● Tekstfragment
* * * * *
Wetenschapspsychologie

Wetenschapspsychologie of de "psychologie van de wetenschap" is de studie vanuit de psychologie naar de wetenschap en gerelateerde zaken. Studie naar menselijke kennis wordt vooral verricht door de cognitieve psychologie. In de wetenschapspsychologie wordt onder meer nagegaan hoe wetenschappelijke creativiteit verloopt.[1]

Recent is er meer aandacht van psychologen voor de motivationele en ideologische kanten van de psychologie van de wetenschap en hoe attitudes ten aanzien van wetenschap worden gevormd. Onder meer het Psychology of Science Lab van Bastiaan Rutjens richt zich hier op.
* * * * *
● Geëxtraheerde gegevens
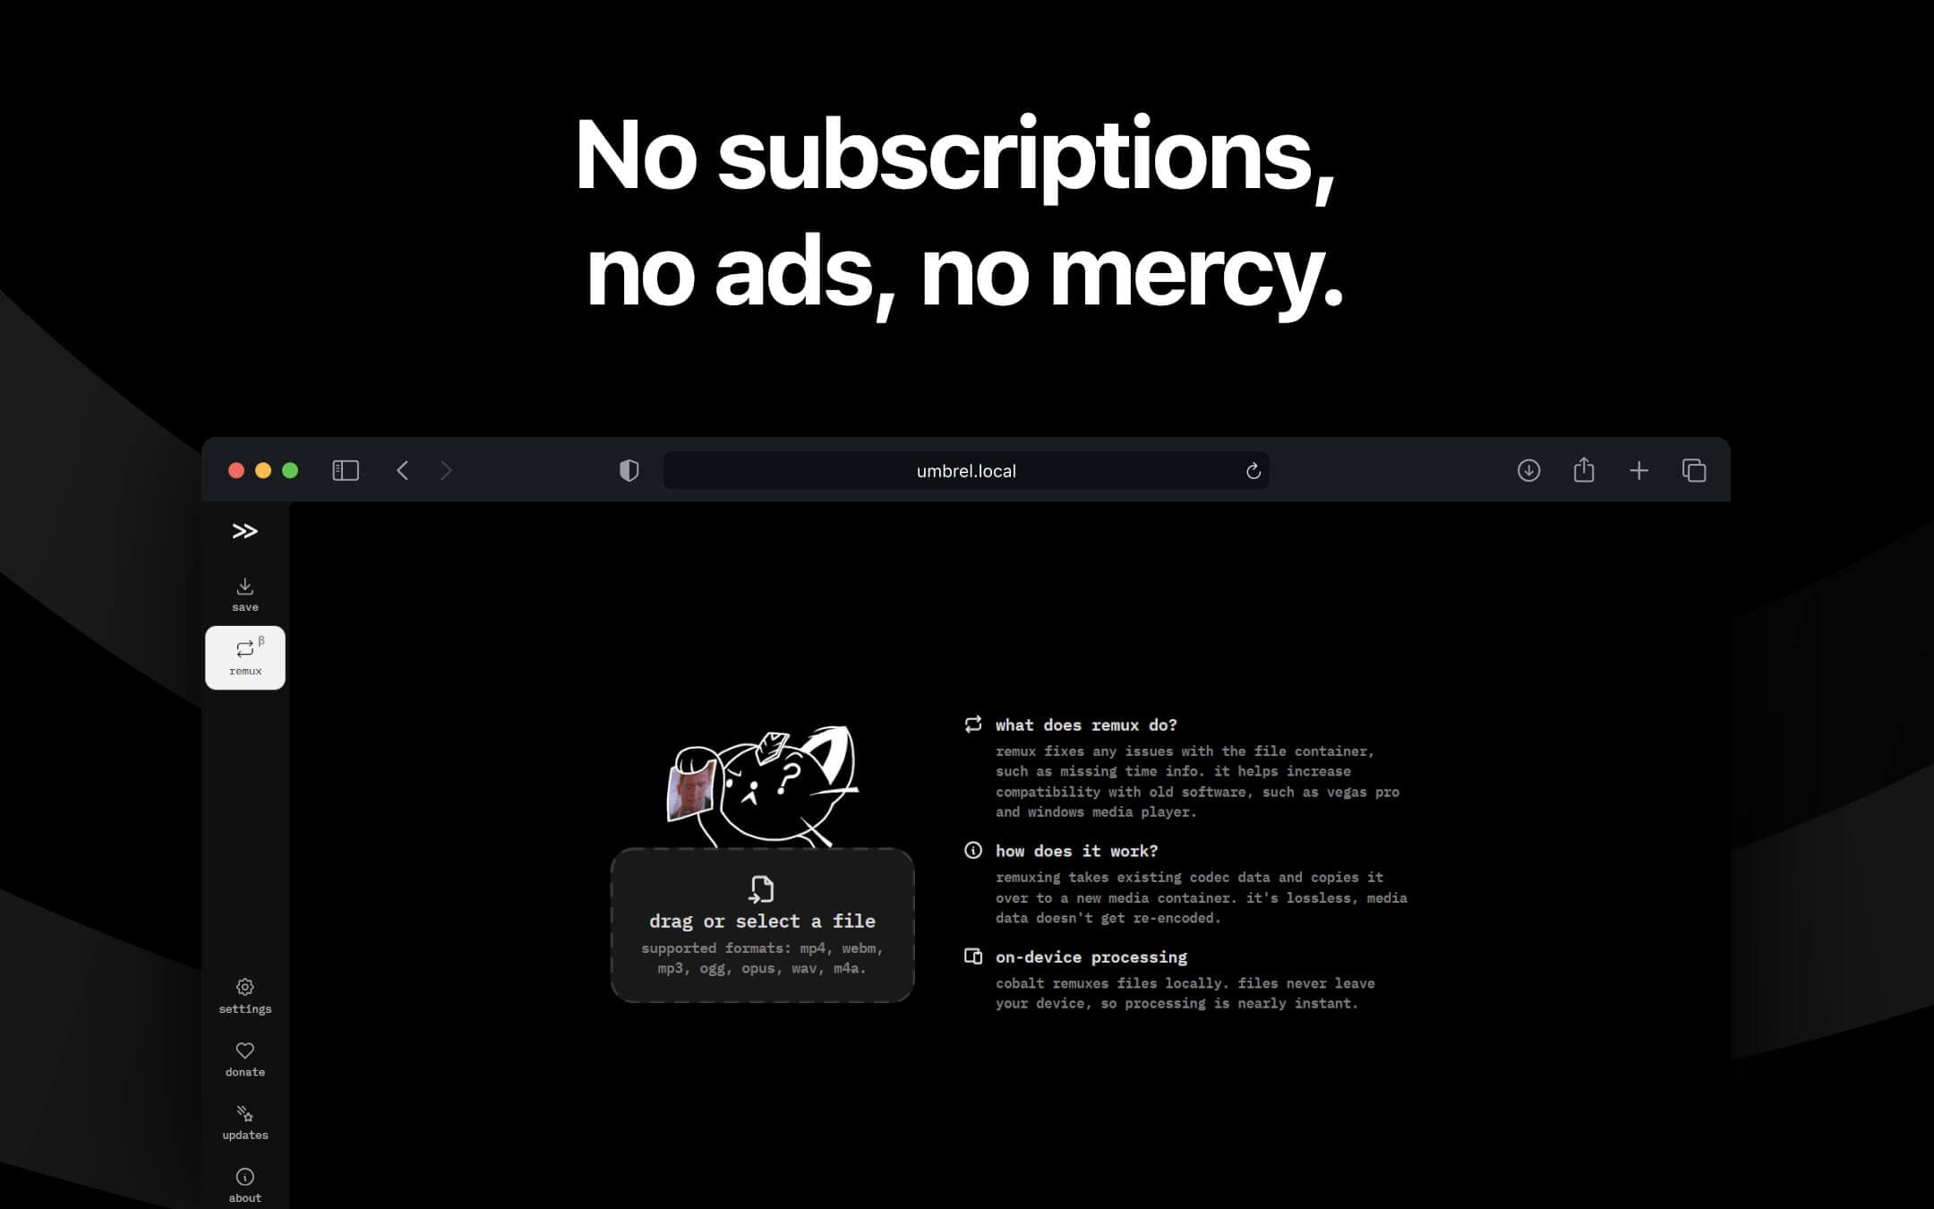
Task: Open new tab via plus button
Action: (1638, 471)
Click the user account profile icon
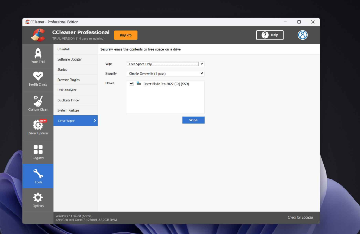 302,35
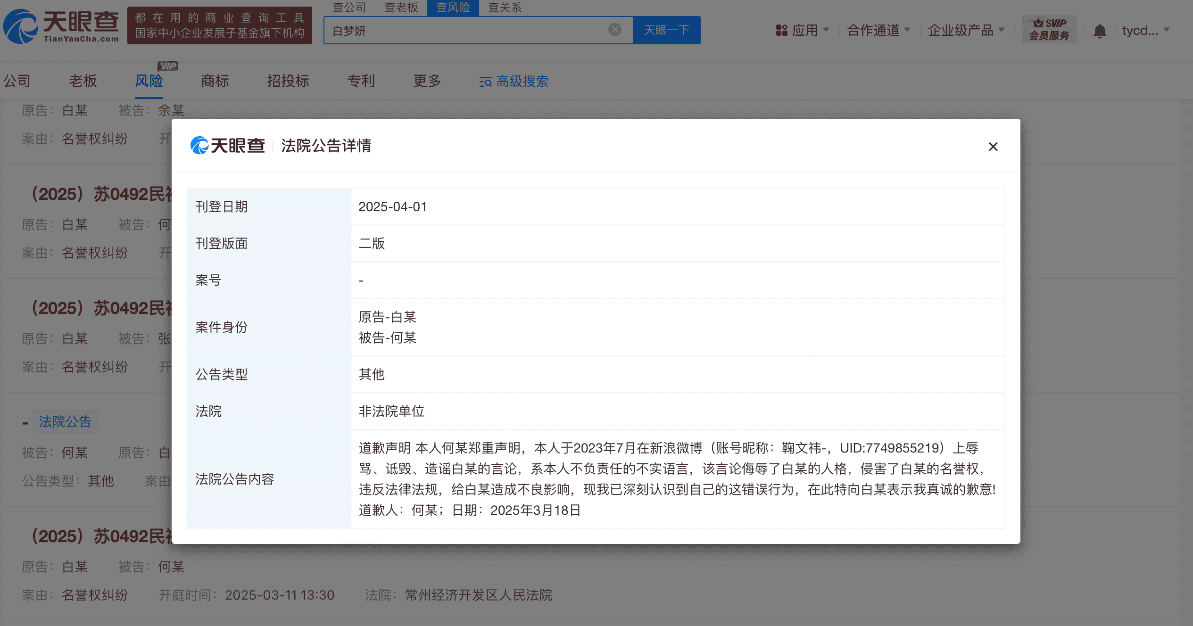Open notifications via the bell icon
Viewport: 1193px width, 626px height.
[1100, 30]
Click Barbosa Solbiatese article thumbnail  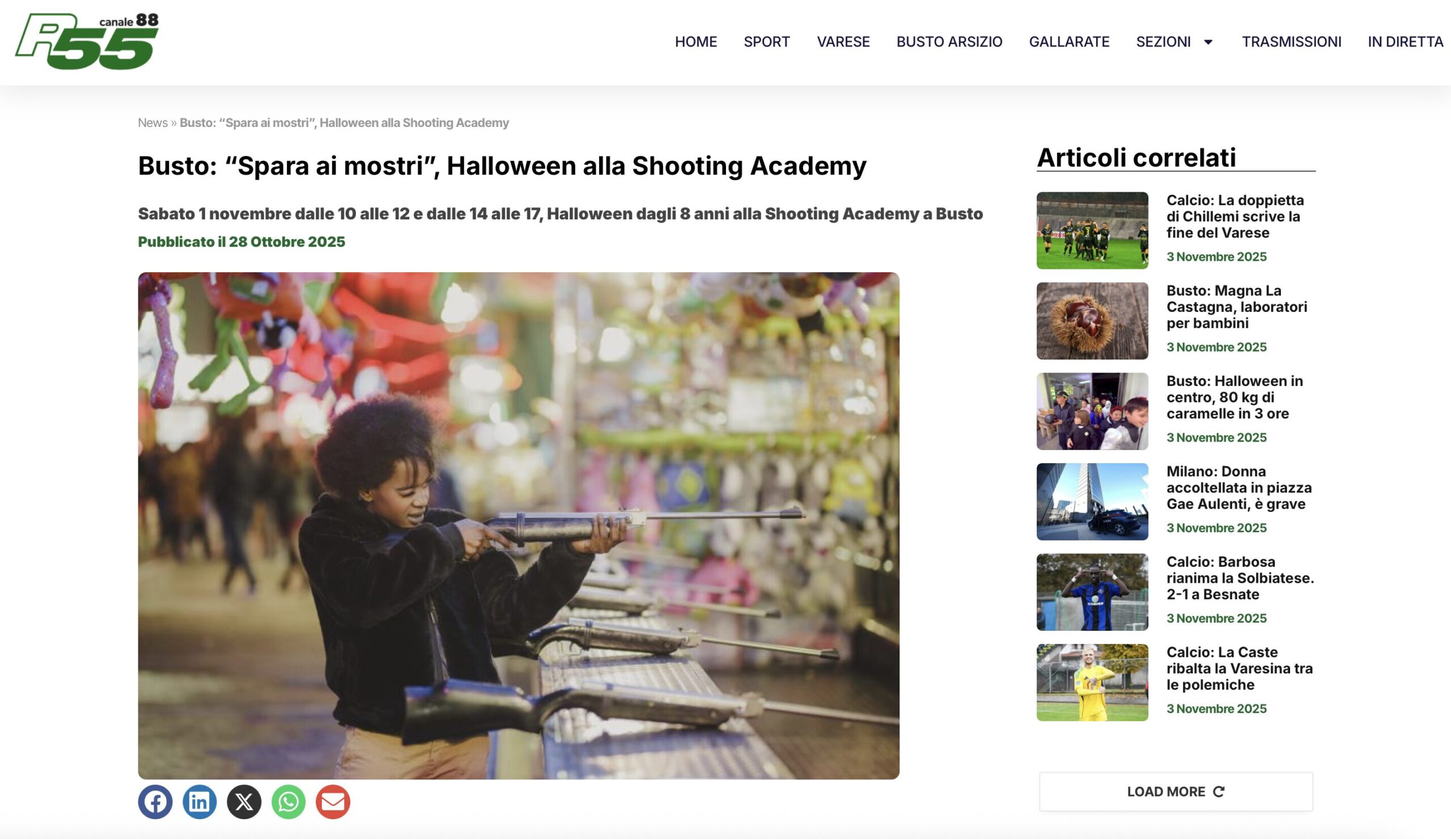click(1092, 592)
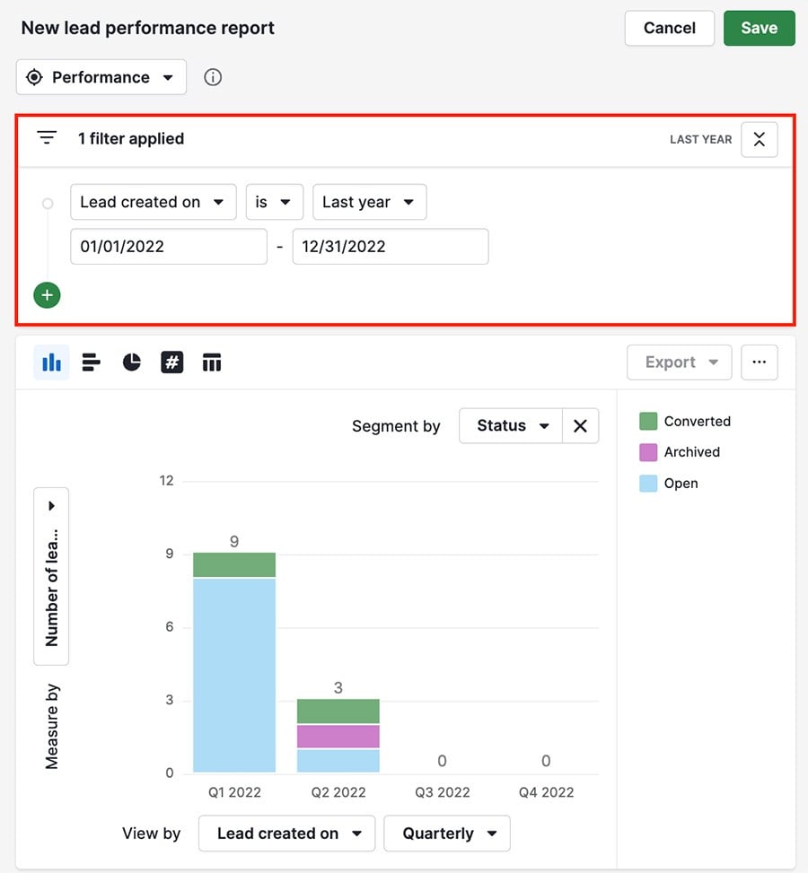Image resolution: width=808 pixels, height=873 pixels.
Task: Open the Last year dropdown
Action: click(x=369, y=202)
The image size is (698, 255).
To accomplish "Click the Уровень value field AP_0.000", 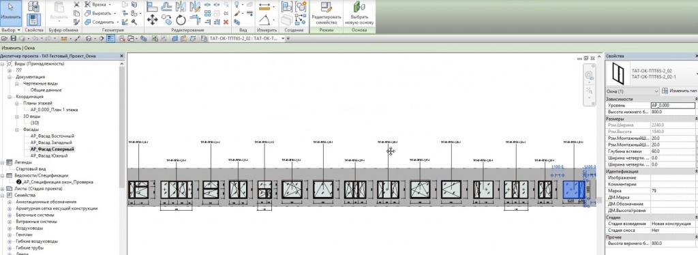I will [x=672, y=106].
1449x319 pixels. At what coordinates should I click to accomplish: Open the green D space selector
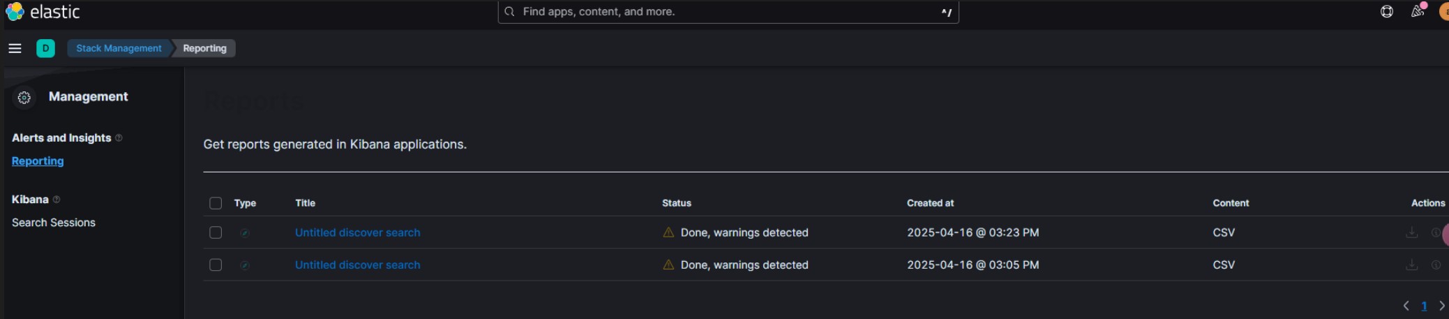click(x=45, y=48)
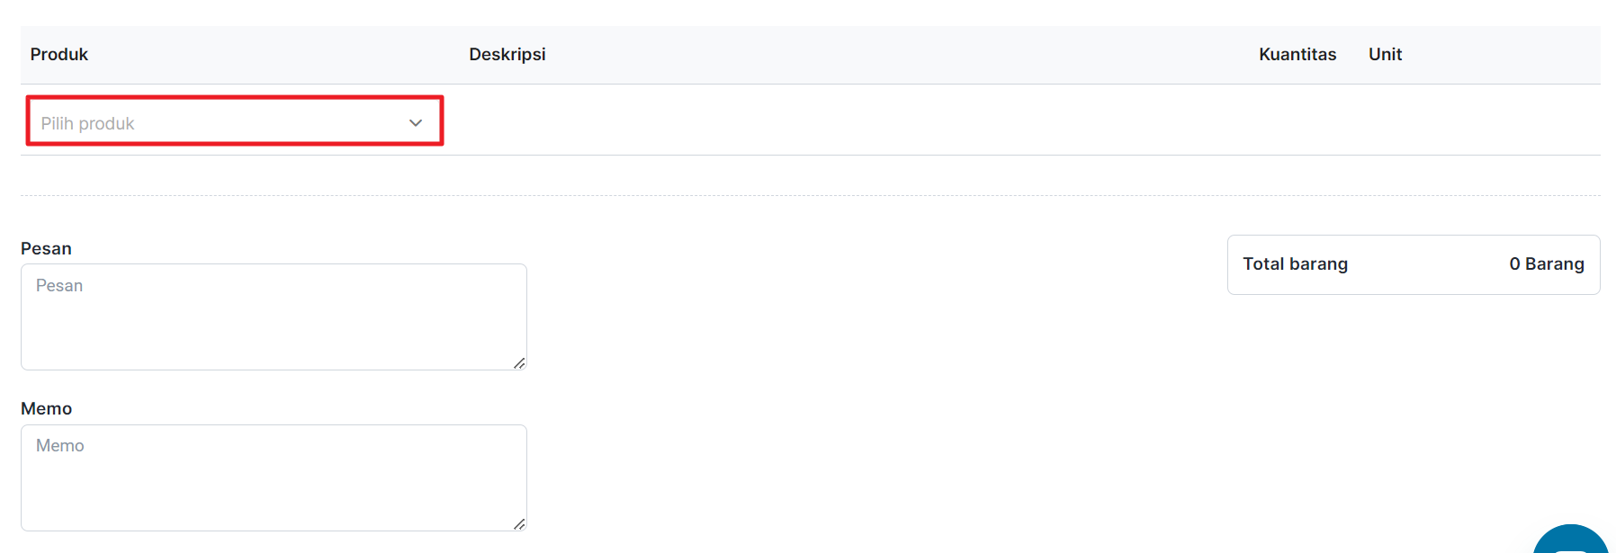
Task: Click the Kuantitas column header
Action: point(1297,54)
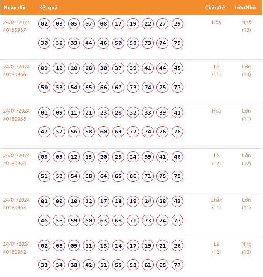Select "Nhỏ (13)" result of draw #0180962

coord(246,248)
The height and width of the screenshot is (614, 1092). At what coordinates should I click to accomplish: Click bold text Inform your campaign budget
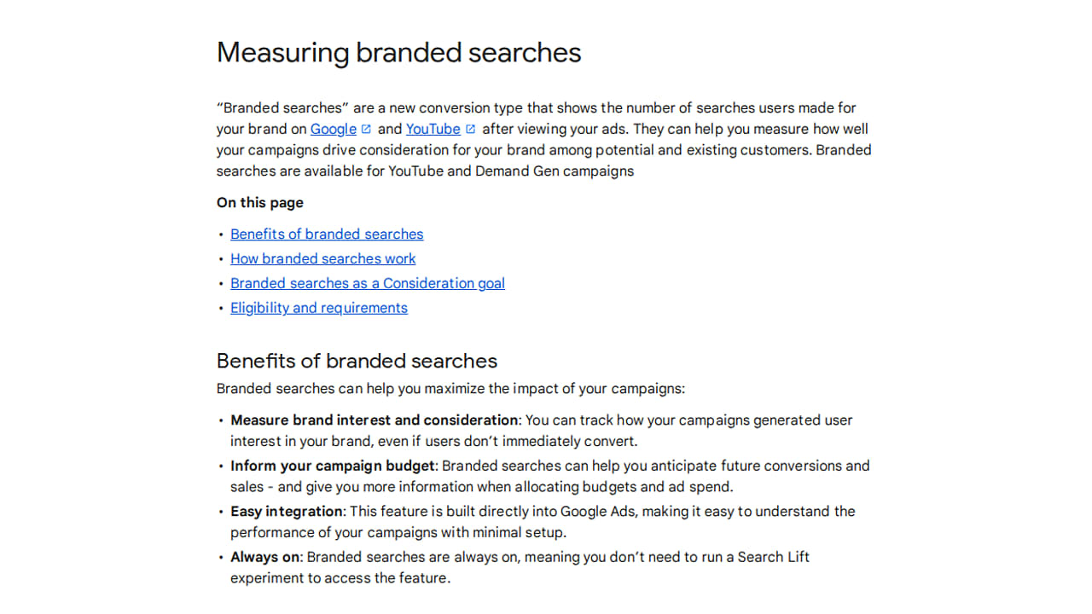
* * * * *
Noem alle onderwerpen waarvoor psychologen volgens de tekst over wetenschapspsychologie recent meer aandacht hebben.

● Correct antwoord
- de motivationele kanten van de psychologie van de wetenschap
- de ideologische kanten van de psychologie van de wetenschap
- hoe attitudes ten aanzien van wetenschap worden gevormd